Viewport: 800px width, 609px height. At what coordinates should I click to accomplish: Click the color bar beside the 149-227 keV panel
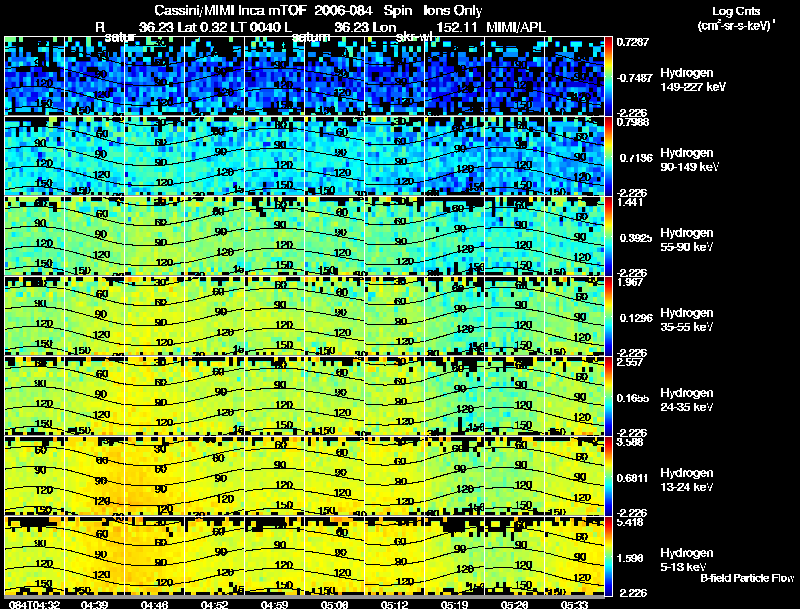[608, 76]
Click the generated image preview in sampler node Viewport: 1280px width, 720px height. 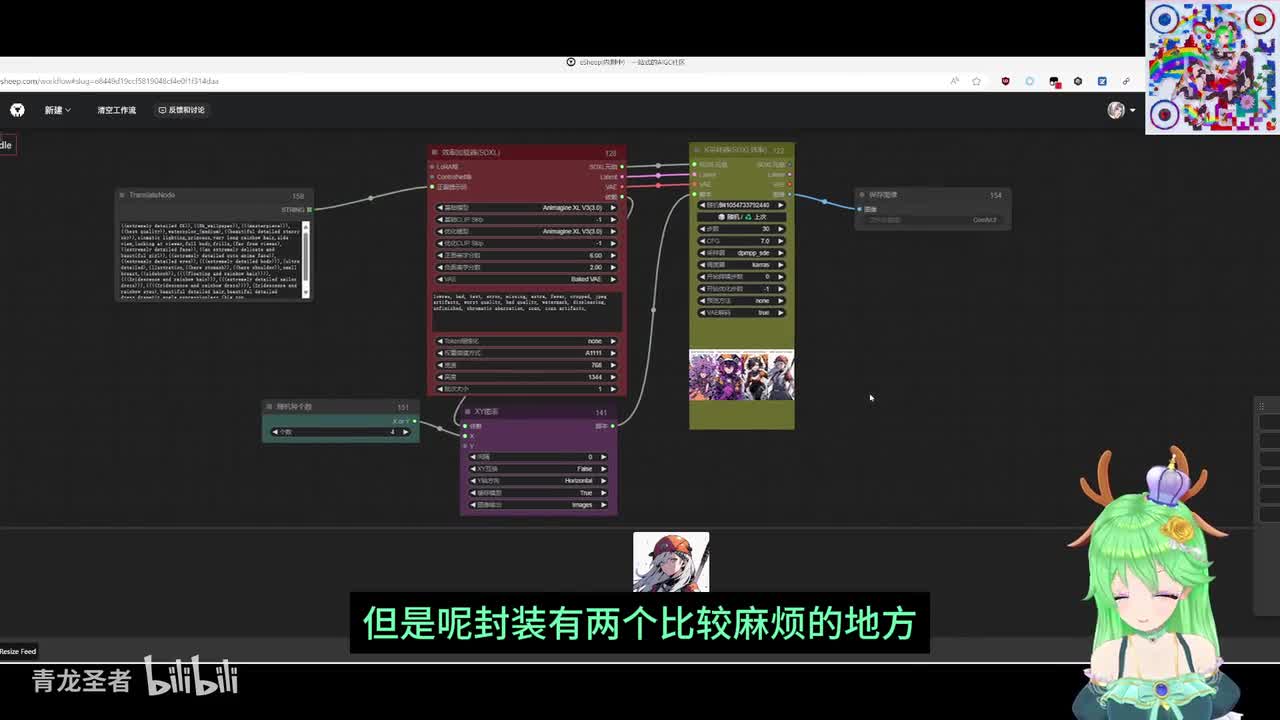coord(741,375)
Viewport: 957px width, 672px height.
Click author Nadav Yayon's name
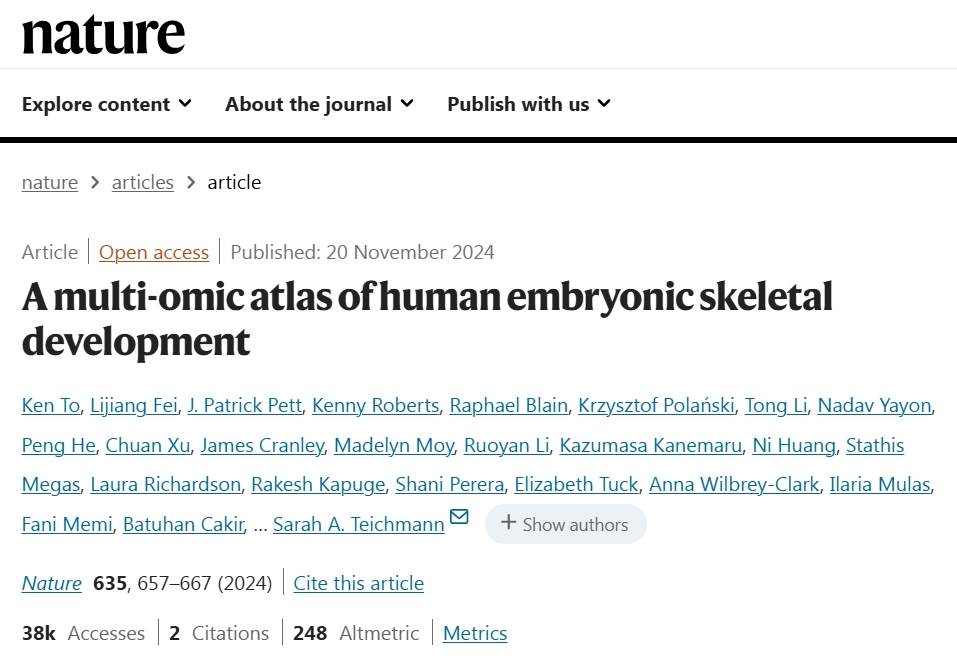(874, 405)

◆ ◆ ◆ ◆

### [TASK TO CARRY OUT]
Recast the data from the line containing "Viewport: 957px width, 672px height." through the end of the data as a JSON list of strings, one string per line, with blank lines skipped and the pictures left out.

### [ANSWER TO THE PROBLEM]
[
  "Viewport: 957px width, 672px height.",
  "Click author Nadav Yayon's name",
  "(874, 405)"
]